→ What you need to do: Where a line contains "Image resolution: width=640", begin there and restate word for word every line to the end of the entries below, pictures excluded.

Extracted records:

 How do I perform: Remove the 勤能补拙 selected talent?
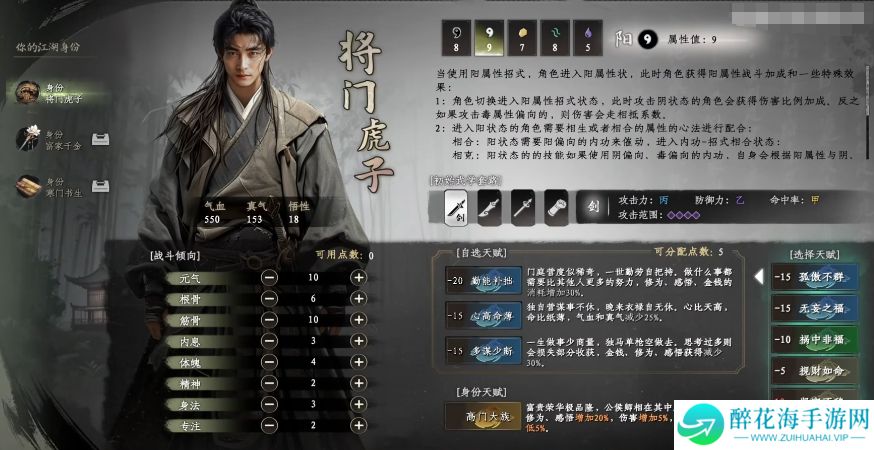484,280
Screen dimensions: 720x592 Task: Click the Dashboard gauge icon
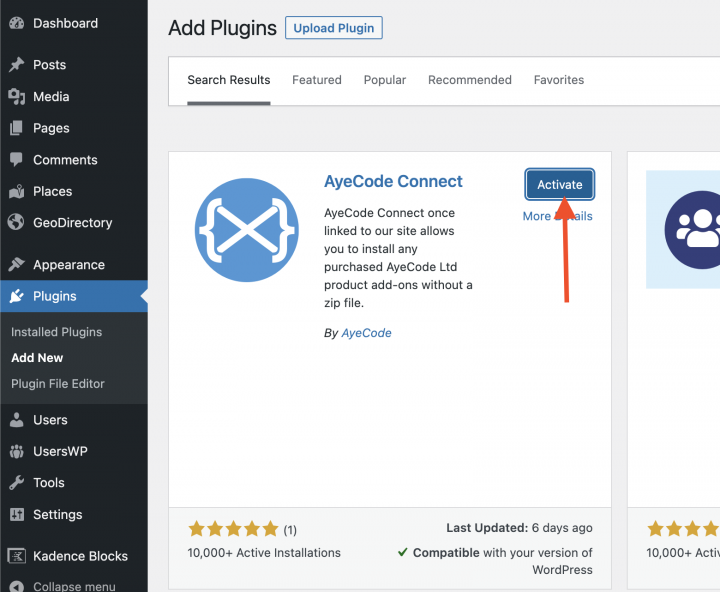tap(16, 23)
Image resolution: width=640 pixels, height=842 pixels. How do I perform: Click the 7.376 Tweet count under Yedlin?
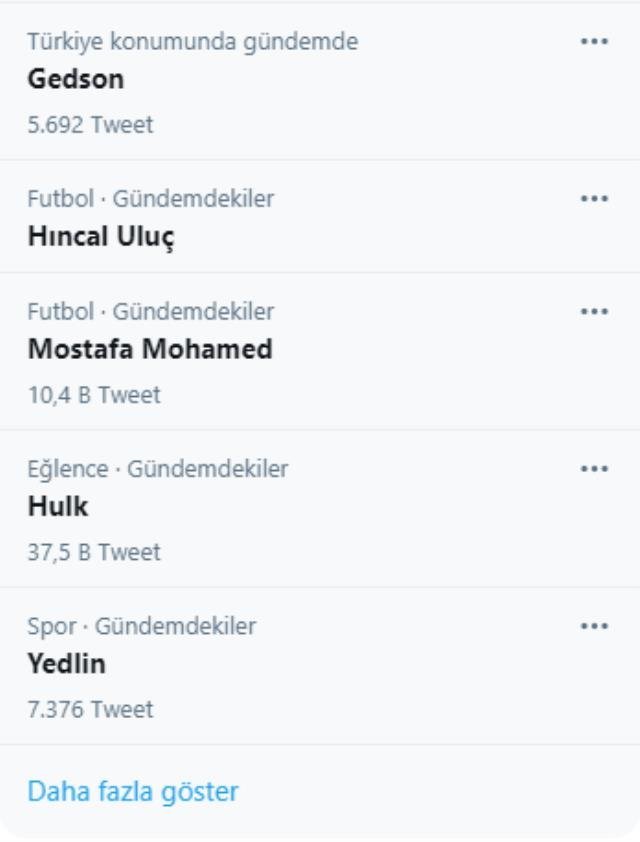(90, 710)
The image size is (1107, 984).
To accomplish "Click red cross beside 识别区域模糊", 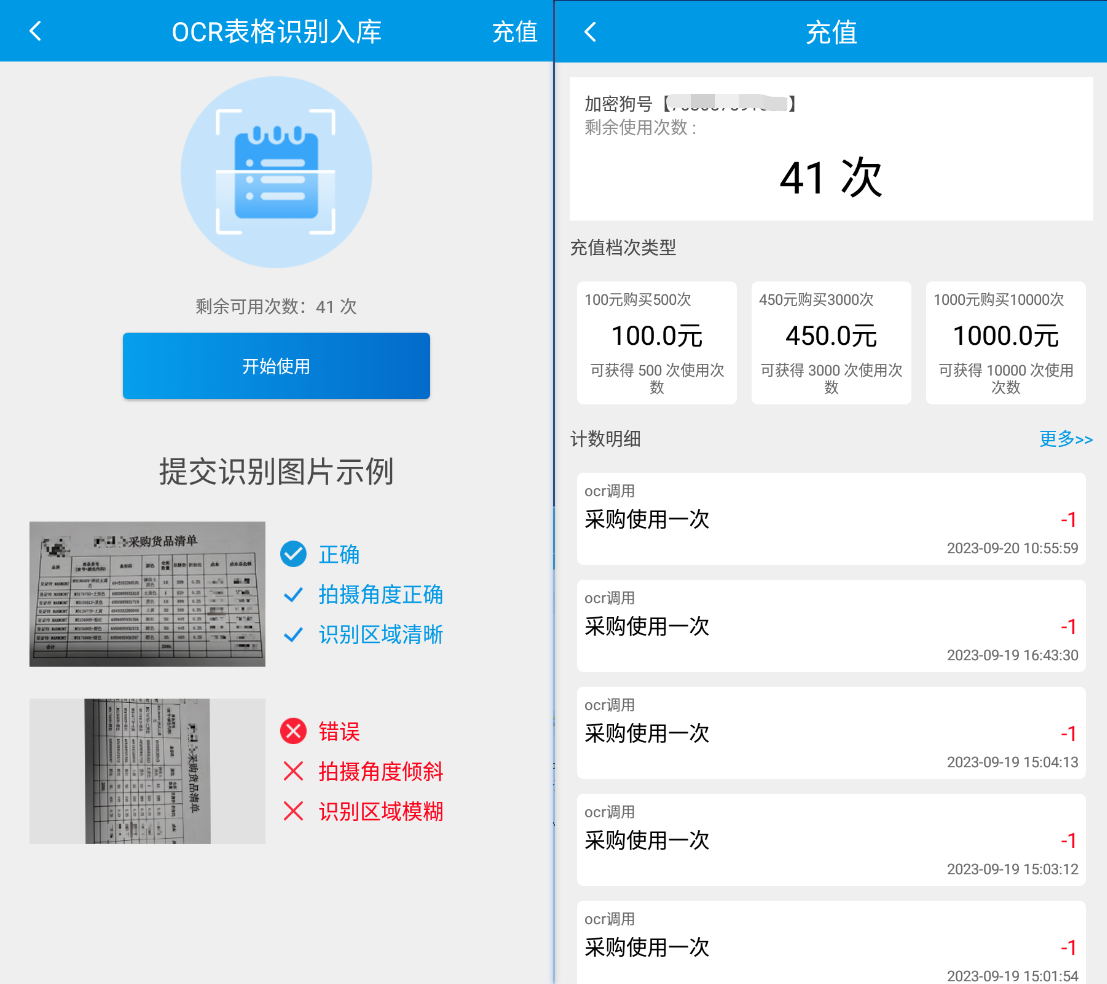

→ Expected output:
Image resolution: width=640 pixels, height=842 pixels. How do I perform: Click the 7.376 Tweet count under Yedlin?
(90, 710)
The image size is (1107, 984).
To accomplish "Click red cross beside 识别区域模糊", 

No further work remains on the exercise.